A multi-stakeholder group of professional organizations and individuals agrees with Konkle, and are collaborating with the WFH to ensure the successful development and implementation of this data collection initiative. The WFH GTR—in collaboration with the International Society of Thrombosis and Hemostasis (ISTH), the European Haemophilia Consortium (EHC), the U.S.A. National Hemophilia Foundation (NHF), the American Thrombosis and Hemostasis Network (ATHN), industry partners and regulatory liaisons—has been designed to collect a standardized set of core data on all patients who receive gene therapy. The WFH GTR will be available to all health care providers treating patients who receive gene therapy, everywhere around the globe. Data on consenting patients will be entered directly via participating hemophilia treatment centers (HTCs). For countries like the U.S.A. with a robust national registry (ATHN), data will be combined directly from the ATHN database to the WFH GTR on an annual basis with the consent of patients.

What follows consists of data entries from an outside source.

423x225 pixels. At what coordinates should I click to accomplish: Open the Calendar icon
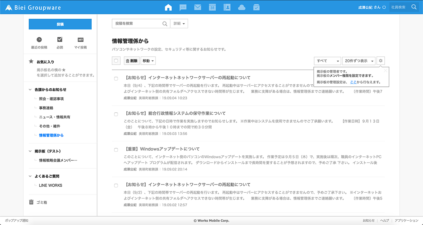[x=212, y=7]
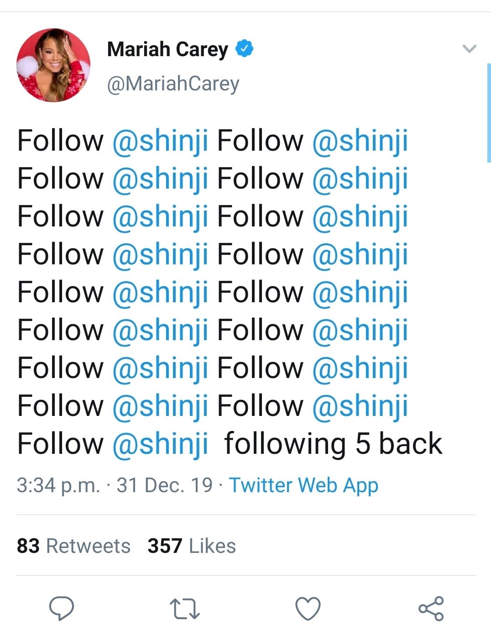This screenshot has width=491, height=641.
Task: Click the 31 Dec. 19 date
Action: (165, 485)
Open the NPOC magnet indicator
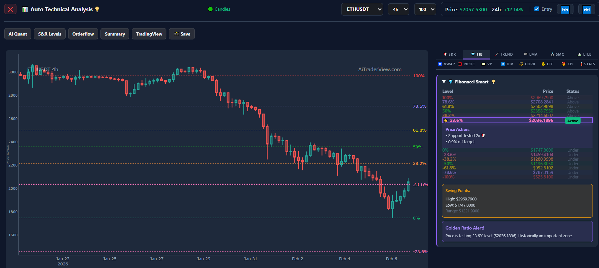This screenshot has height=268, width=599. [x=467, y=64]
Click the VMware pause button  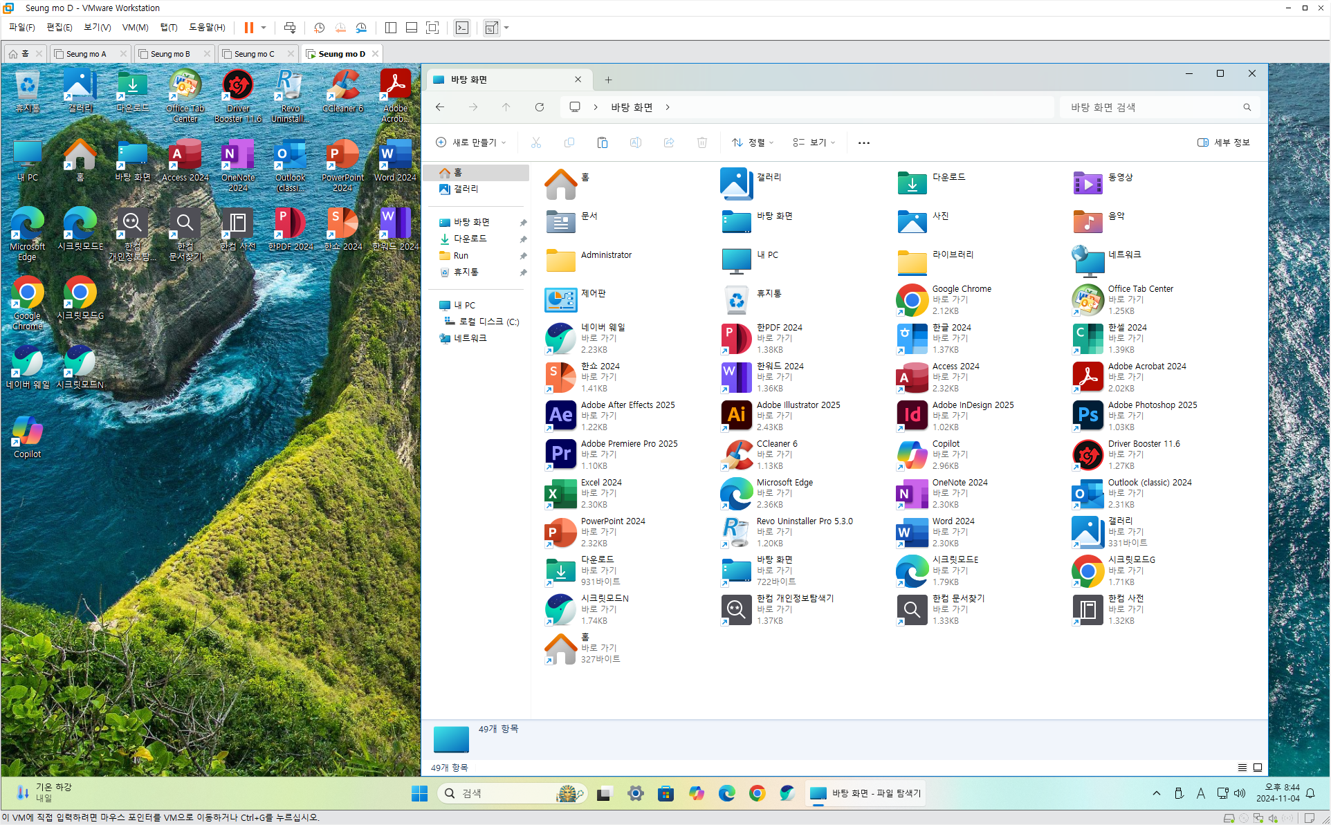pyautogui.click(x=248, y=28)
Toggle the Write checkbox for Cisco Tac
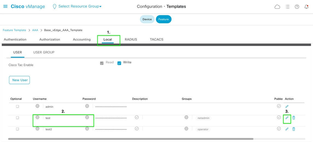Screen dimensions: 313x142 119,63
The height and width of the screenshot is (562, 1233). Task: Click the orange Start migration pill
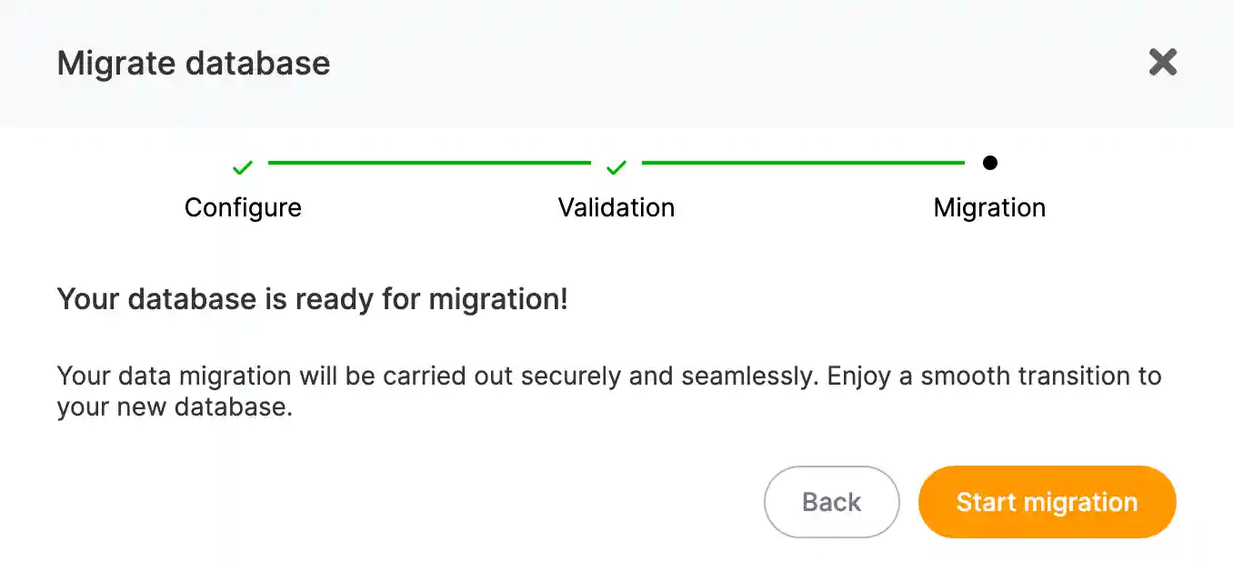[1046, 501]
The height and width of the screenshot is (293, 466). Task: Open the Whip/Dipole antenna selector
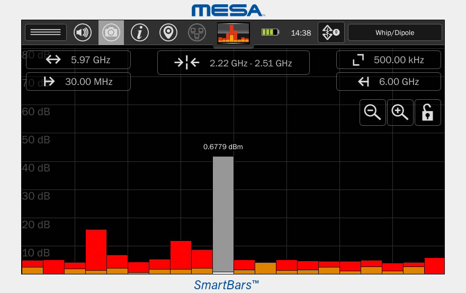[395, 32]
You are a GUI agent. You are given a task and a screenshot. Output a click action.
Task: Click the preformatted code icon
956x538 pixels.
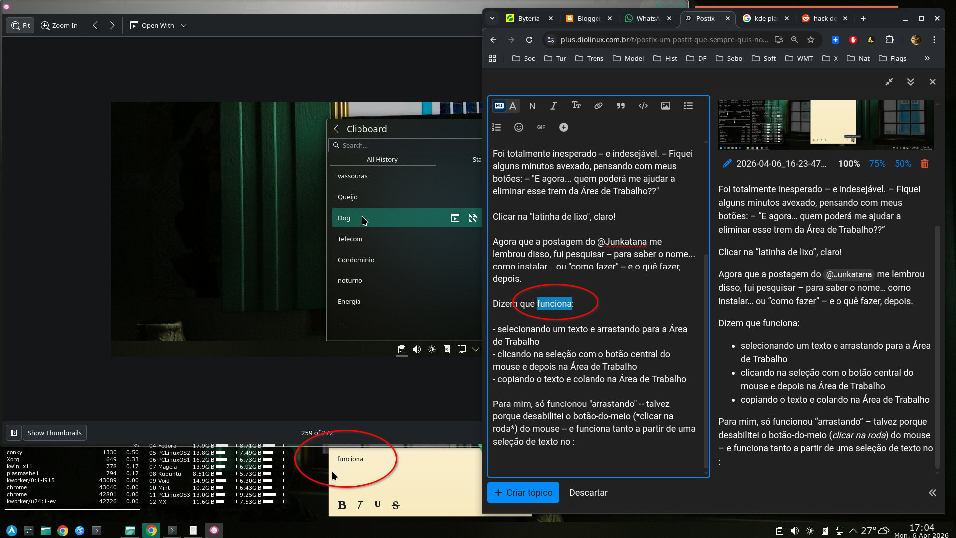tap(643, 106)
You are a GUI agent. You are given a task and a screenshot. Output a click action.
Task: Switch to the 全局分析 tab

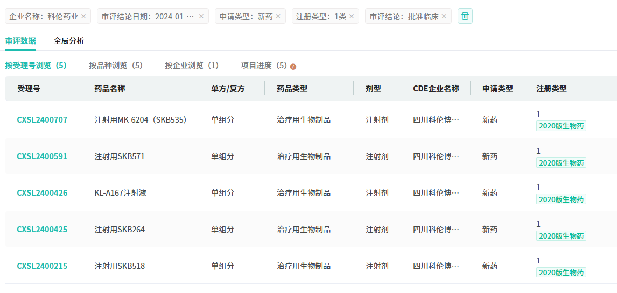[x=69, y=41]
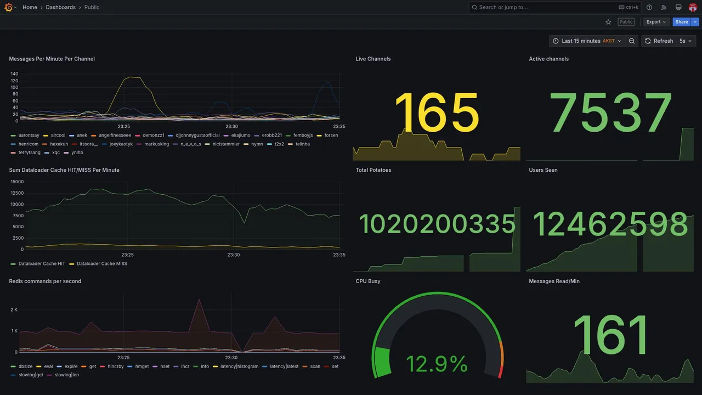Click forsen yellow legend color swatch

[320, 136]
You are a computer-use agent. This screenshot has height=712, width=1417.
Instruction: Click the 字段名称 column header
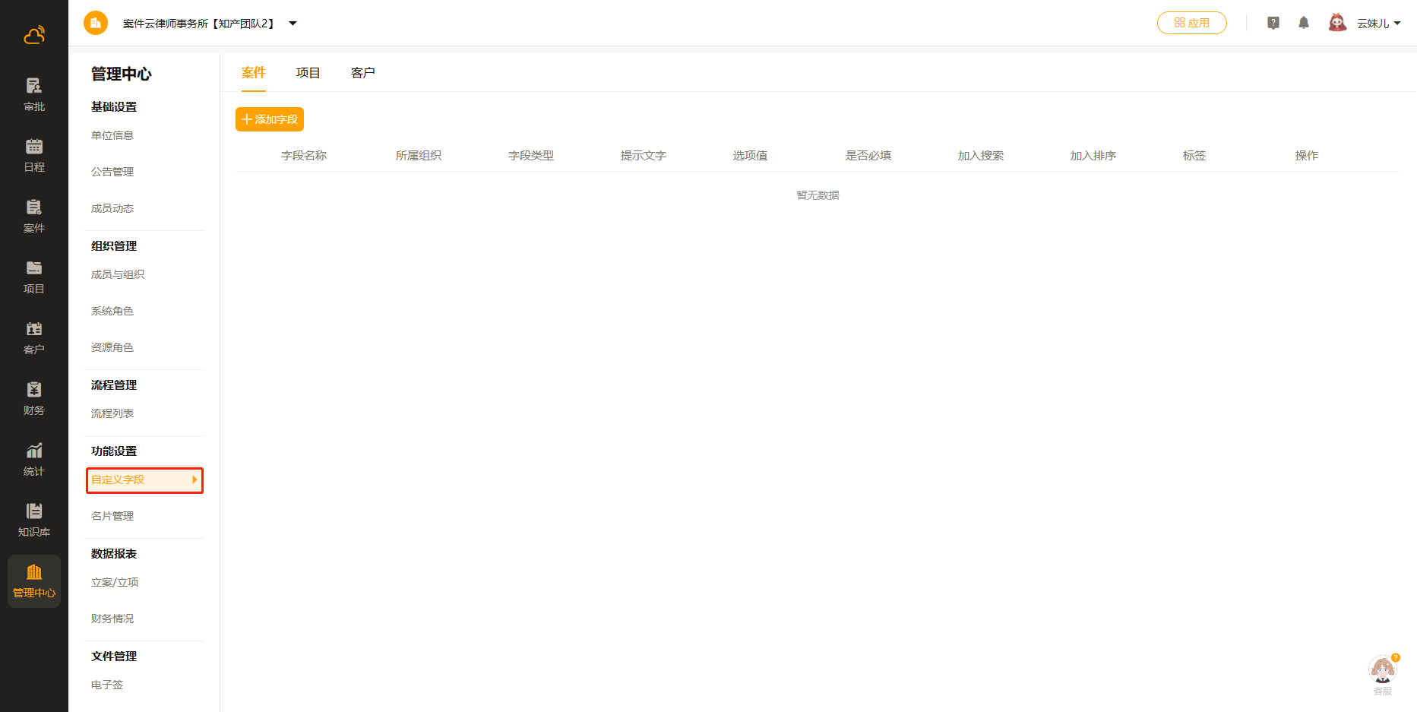304,156
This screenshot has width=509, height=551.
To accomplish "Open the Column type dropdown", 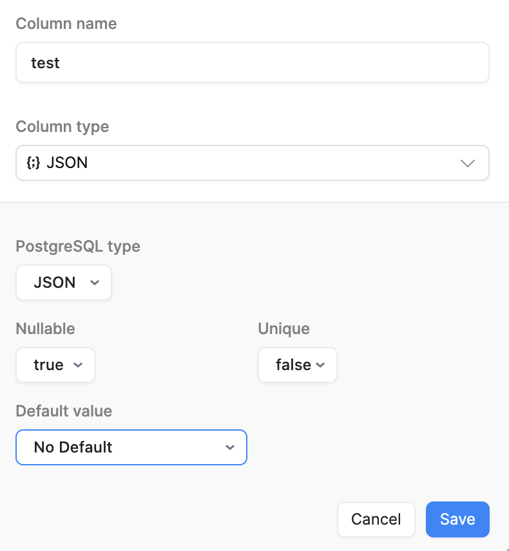I will click(x=252, y=163).
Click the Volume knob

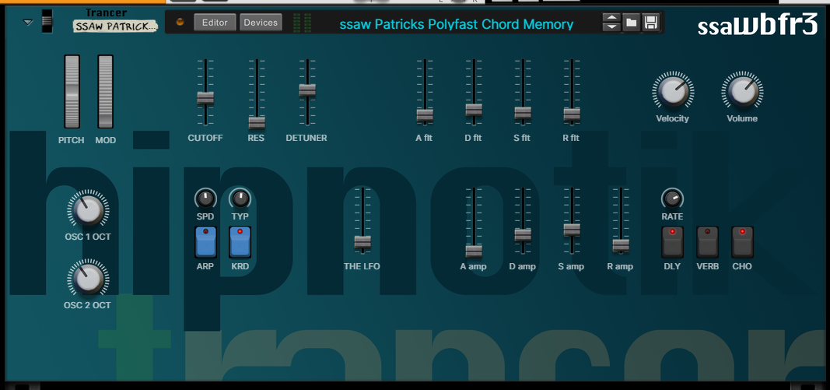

This strategy takes advantage of established registries already collecting the gene therapy core data set, and will minimize the data entry work for the HTCs. This data collection initiative is a shared responsibility. Health care providers and patients will need to work together to collect data on patients who receive gene therapy, ensuring that their experiences are captured in a registry over their entire lifetime.
This growing set of long-term safety and efficacy data will ultimately define the future of gene therapy in hemophilia. The WFH is now expanding the outreach for the WFH GTR to the provider and patient communities with the implementation of the registry, planned to begin later in 2020.
This article was previously published in the summer issue of HemAware.